# What is needed
Make the copy match the entries below exactly, with no pictures carried over.
═══ Information shown ═══
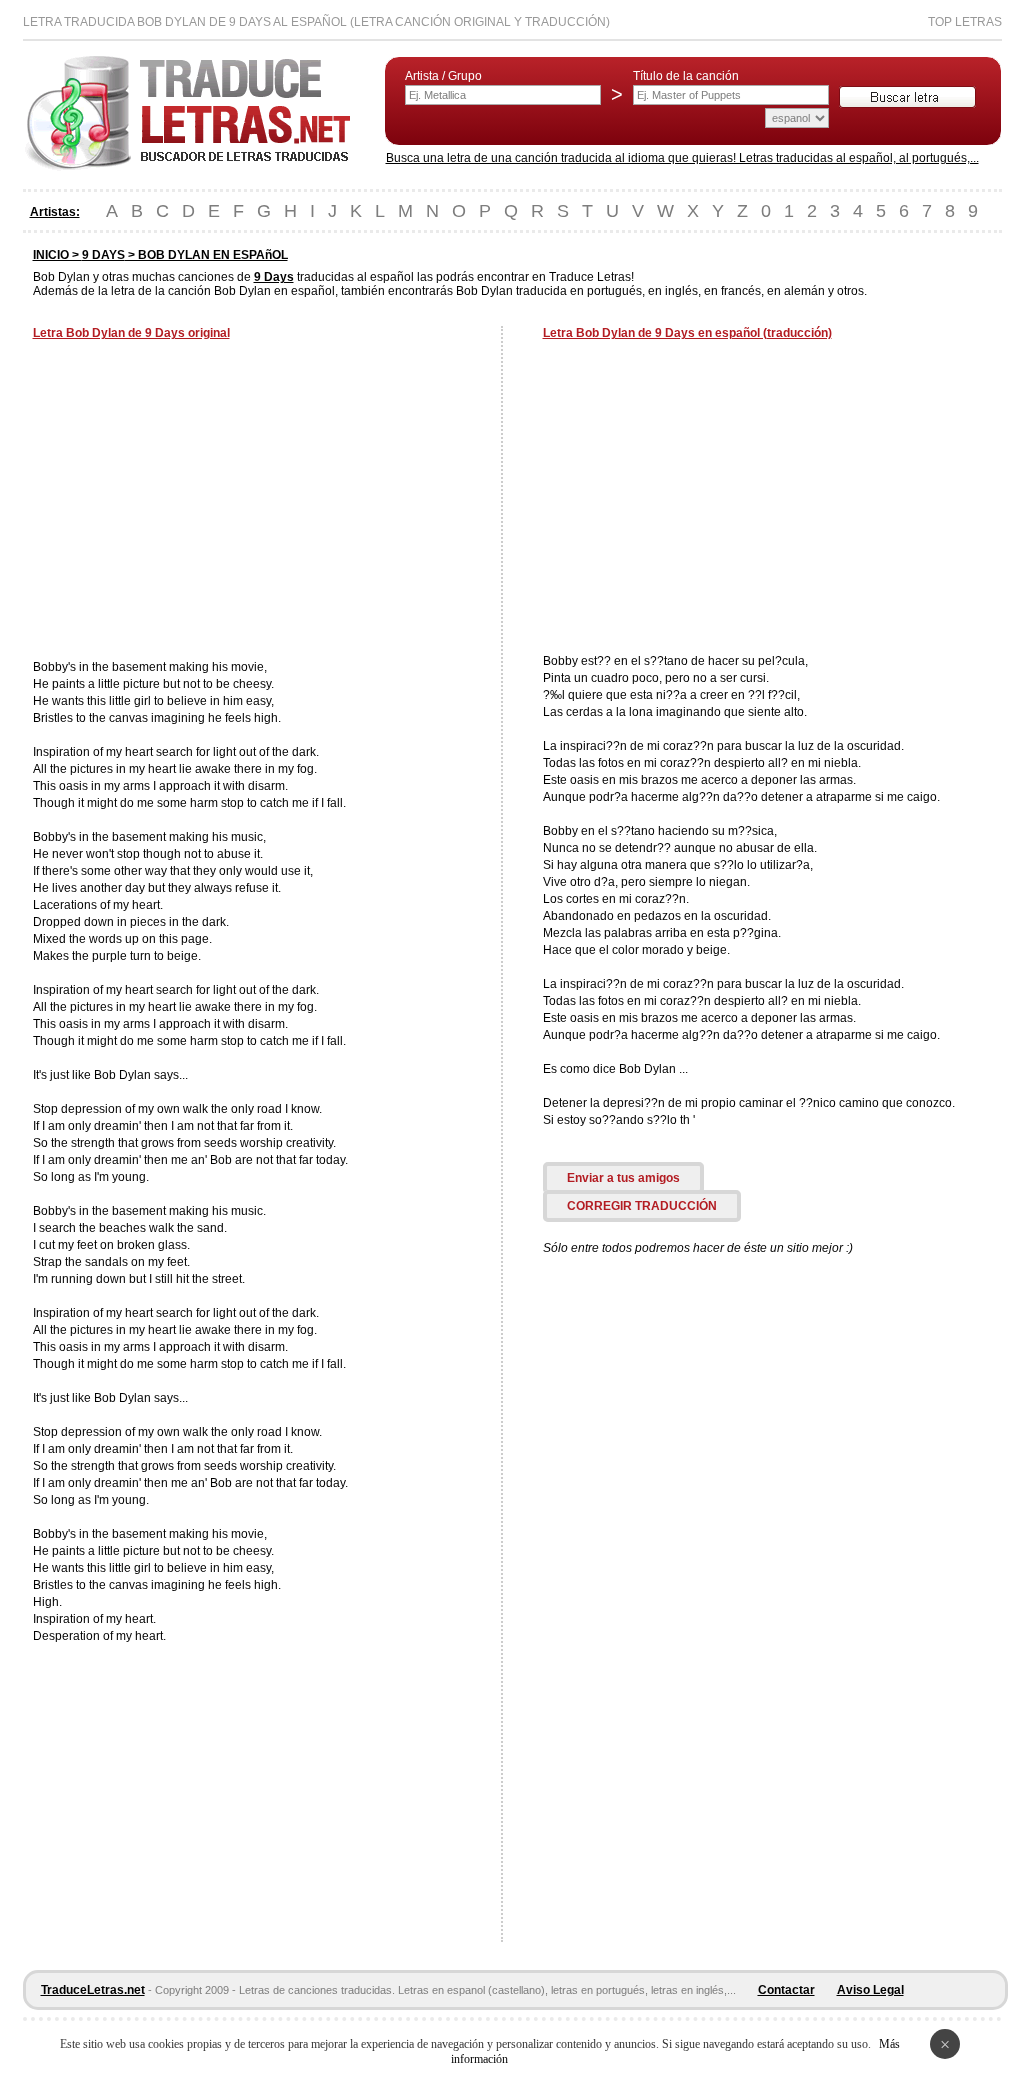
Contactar (786, 1990)
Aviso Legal (870, 1990)
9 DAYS (103, 255)
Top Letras (965, 22)
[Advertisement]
═══
# Expected output
Contactar (786, 1990)
Aviso Legal (870, 1990)
9 DAYS (103, 255)
Top Letras (965, 22)
[Advertisement]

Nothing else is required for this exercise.